YOUR ASSIGNMENT
In the copy, keep every line below as it is and leave out the pictures.

DATA TO EXAMINE
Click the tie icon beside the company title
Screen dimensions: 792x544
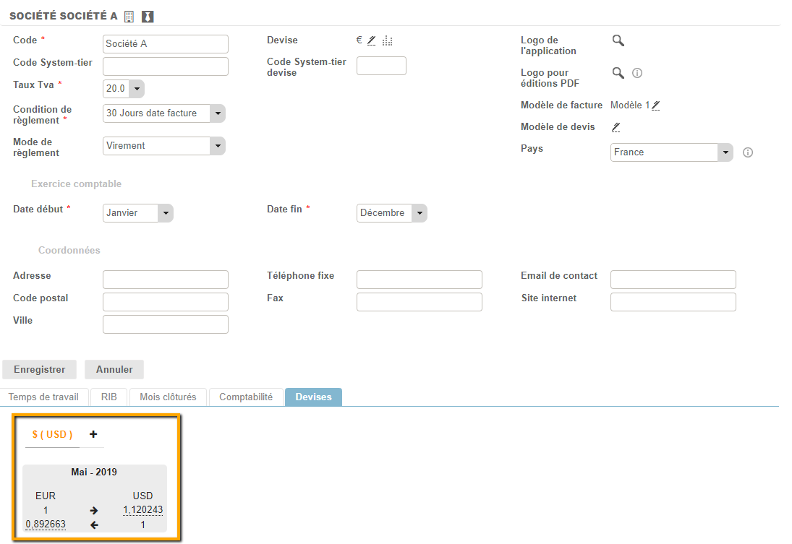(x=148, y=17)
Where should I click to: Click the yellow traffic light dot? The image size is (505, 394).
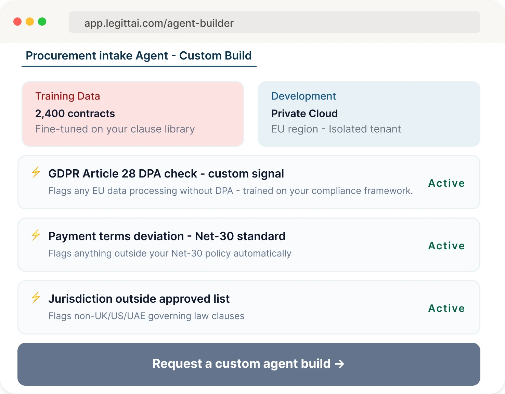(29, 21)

ANSWER SECTION
Click the tie icon beside the company title
Screen dimensions: 792x544
(x=148, y=17)
Where should I click to: Click the yellow traffic light dot? The image size is (505, 394).
(29, 21)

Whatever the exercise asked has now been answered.